Problem to solve: If a picture appears among the records, leave it out and set down everything else exactly as it stands.

[Extracted entries]

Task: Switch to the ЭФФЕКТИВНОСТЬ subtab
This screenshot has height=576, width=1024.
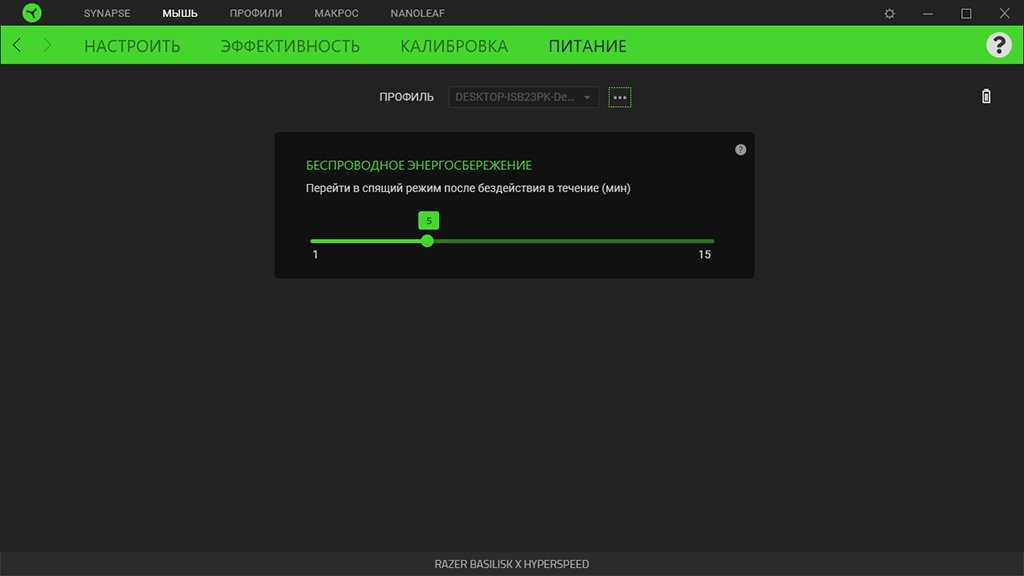Action: [x=290, y=46]
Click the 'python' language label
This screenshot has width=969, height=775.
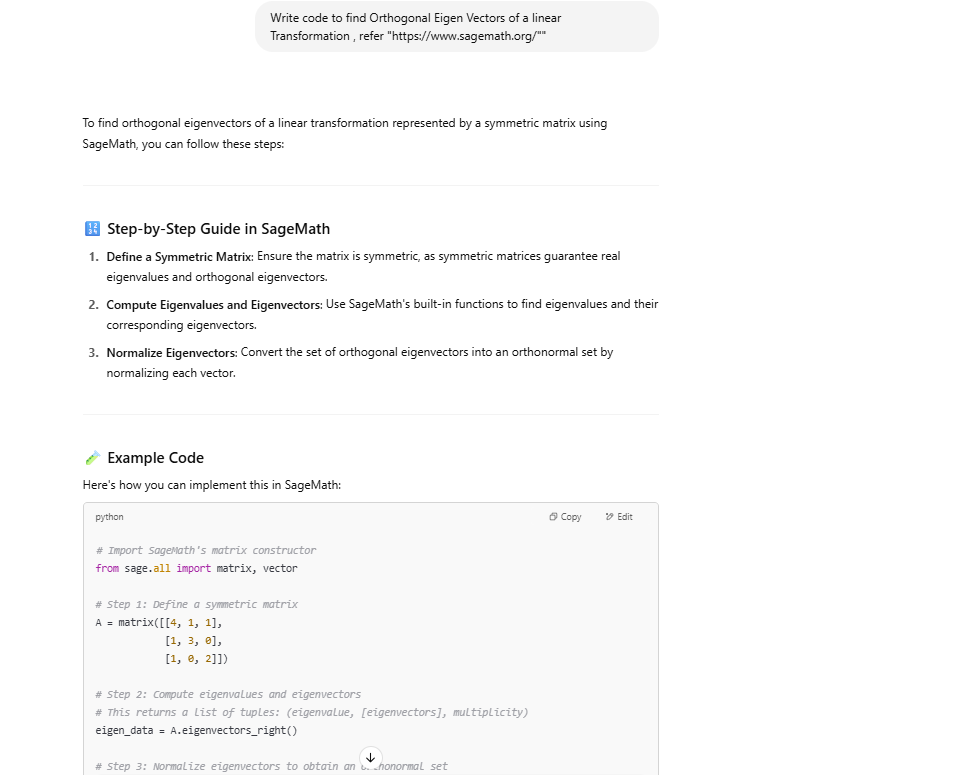[x=110, y=517]
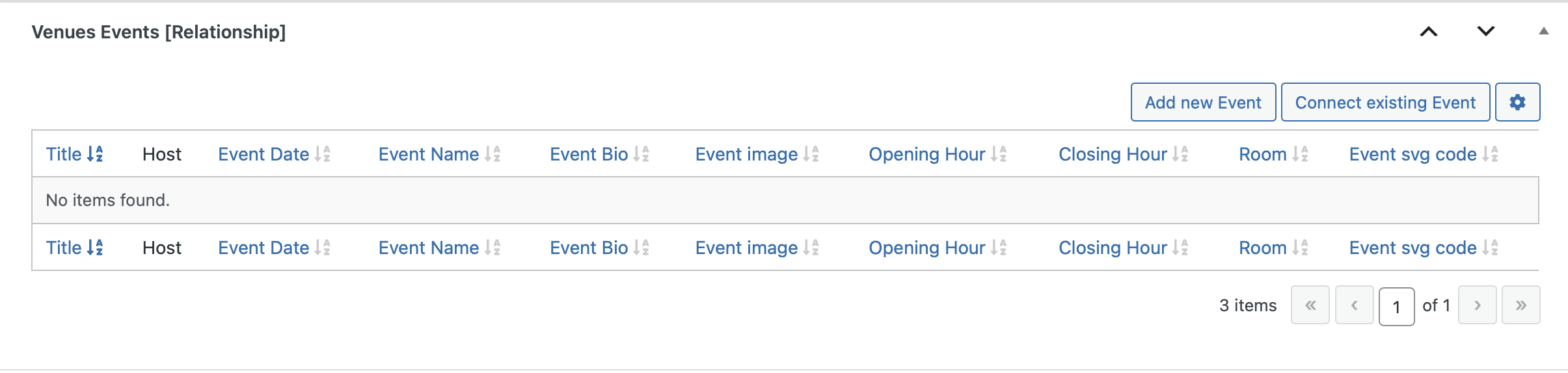
Task: Jump to the last page of results
Action: pyautogui.click(x=1521, y=305)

[/Extracted entries]

Task answer:
Task: Switch to the ЭФФЕКТИВНОСТЬ subtab
This screenshot has height=576, width=1024.
Action: [x=290, y=46]
Click the 'python' language label
This screenshot has width=969, height=775.
[x=110, y=517]
Task: Jump to the last page of results
Action: pyautogui.click(x=1521, y=305)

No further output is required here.